Ладно, подумал я, один-единственный раз возьму материал романа из подвалов собственной жизни. Разумеется, меня занимала и вопиющая несправедливость — ведущиеся снова и снова разговоры о подведении черты, о забвении и прощении, меж тем как среди этих ораторов, заклинателей и успокоителей жили и до сих пор живут люди, у которых нет такого выбора, которые просто не могут забыть, подвести черту и засыпать окопы, потому что до сих пор страдают от последствии лагерных времен, от пыток и порой лишь теперь, в наши дни, гибнут от того, что с ними сделали.
Мне вспоминается доклад историка Дэна Дайнера под названием “Освенцим как феномен будущего”. В Зальцкаммергуте, в Эбензее, в Маутхаузене, находясь в обстановке моей собственной истории, я не могу не думать об угрозе прошлого и возможной угрозе будущего. Но, к счастью, существует разница — разница между выстраданной другими, документированной историей и ее рассказыванием. Меня эти документы потрясают; книги записи смертей, одни только фамилии и номера, материалы дел, запротоколированные показания — все это в годы работы над “Болезнью Китахары” иной раз становилось для меня кошмарным сном. И все же в начале этого нарративного предприятия был вовсе не просветительский, не миссионерский импульс, а лишь необходимость понять, из какого мира и из какого времени родом я сам.
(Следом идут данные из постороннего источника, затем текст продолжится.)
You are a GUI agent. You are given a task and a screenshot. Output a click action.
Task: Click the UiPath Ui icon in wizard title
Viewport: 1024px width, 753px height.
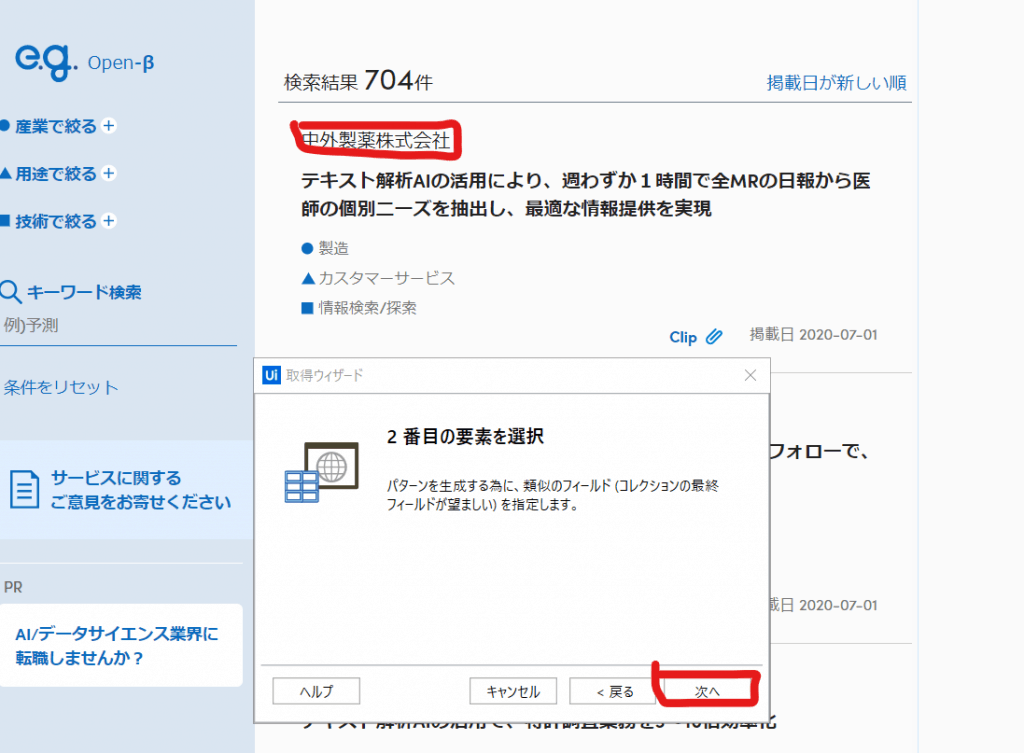point(270,375)
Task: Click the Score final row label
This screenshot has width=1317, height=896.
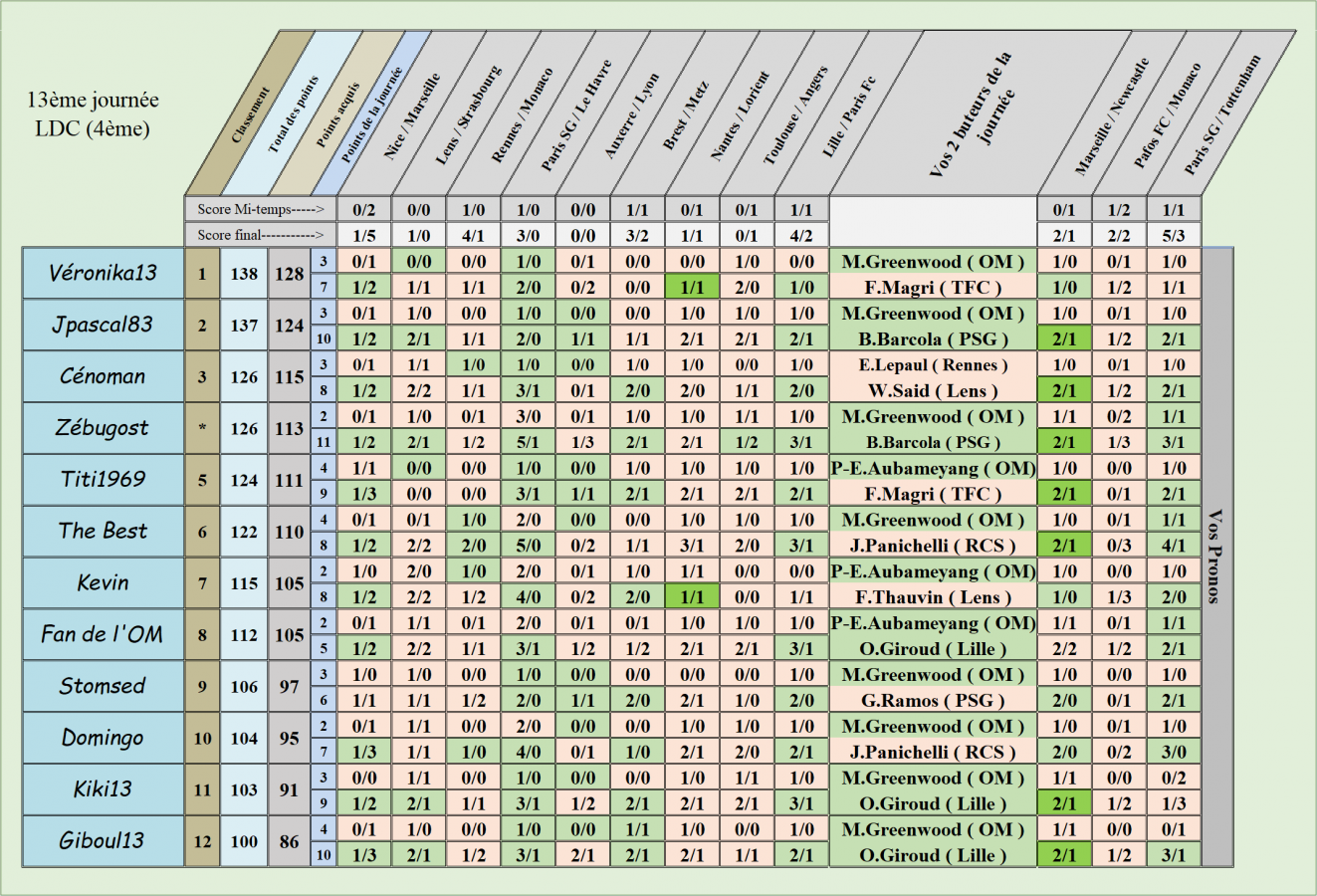Action: coord(260,235)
Но когда эта история была рассказана до конца... нет, когда некая история наконец-то рассказана до конца, надо оставить ее и примириться с тем, что одному она покажется трогательной, а другому, быть может, ненавистно скучной. Я не хочу и не могу ни охранять свои истории, ни брать их под защиту, могу лишь уповать на то, что они переживут и самое ужасное непонимание. Печально, разумеется, печально для любого рассказчика, когда его история тонет в непонимании, но история литературы, как и мировая история, по-видимому, отнюдь не обитель справедливости.
Природа? Ощущение природы как источник успокоения? О чем вы? Ощущение мирной, идиллической природы — чистая фикция. Даже тот, кто разводит розы, мог бы это подтвердить. Конечно, идиллическое легче всего спроецировать на безъязыкую природу, но ведь вопрос в том, хочешь ли ты оглушить себя, утешить, успокоить — или что-нибудь узнать о мире. Все, что меня волнует, непременно связано с людьми. Даже замыслы возможных историй обступают меня словно люди. И те и другие порой совсем рядом, совсем реальны, но большей частью — только мысли. И однажды, под воздействием зачастую иррациональных факторов, я вдруг обращаюсь к единственной истории, в точности как к человеку — влюбляюсь! — и своеобразное, чудесное тут заключается в том, что одна эта история начинает сопровождать меня повсюду, куда бы я ни пошел, и становится этаким ключом к остальному миру.
И в этом смысле меня опять-таки нисколько не пугает представление о том, чтобы когда-нибудь навсегда уйти в работу над одной-единственной историей, провести остаток дней с одной-единственной книгой. Ведь все, что наш брат может сделать, есть то, что он должен и может сказать, всеми силами и всеми имеющимися у него средствами поведать от начала и до конца. Поймут ли это чудовищное усилие и отнесутся к нему с уважением, проклянут или встретят рукоплесканиями, связано в какой-то мере с удобством или неудобством моих жизненных обстоятельств. Но не с писанием и не с рассказыванием.